La Belle personne, de Christophe Honoré * * * *

Notre Président ne perd jamais, c’est désormais bien connu, une occasion d’épingler La Princesse de Clèves de Madame de Lafayette comme symbole de la culture inutile et poussiéreuse qu’il entend réduire à la portion congrue. Voici la réponse de l’excellent Christophe Honoré.

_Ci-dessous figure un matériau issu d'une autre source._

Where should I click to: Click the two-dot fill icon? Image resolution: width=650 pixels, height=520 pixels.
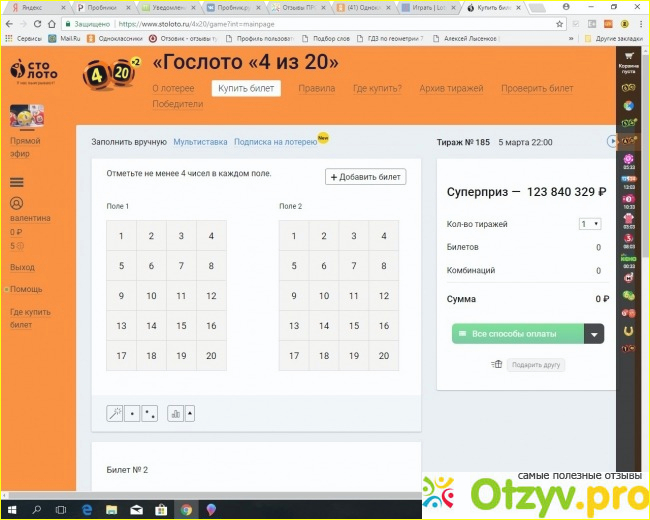[x=149, y=413]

Suite à la mort de sa mère, la jeune Junie Dechartres arrive en cours d’année au lycée Molière, dans le seizième arrondissement de Paris. Un de ses nouveaux camarades, Otto, sent son cœur chavirer à la vue de la belle en deuil et tente une cour maladroite. Junie s’y prête volontiers, mais c’est qu’elle n’a pas encore rencontré le jeune et charismatique professeur‘d’italien, Jacques Nemours. Cette fois, c’est le vrai coup de foudre ; mais Junie veut rester loyale envers Otto. Les lecteurs de Madame de Lafayette se sentiront en terrain connu, voire auront deviné la fin.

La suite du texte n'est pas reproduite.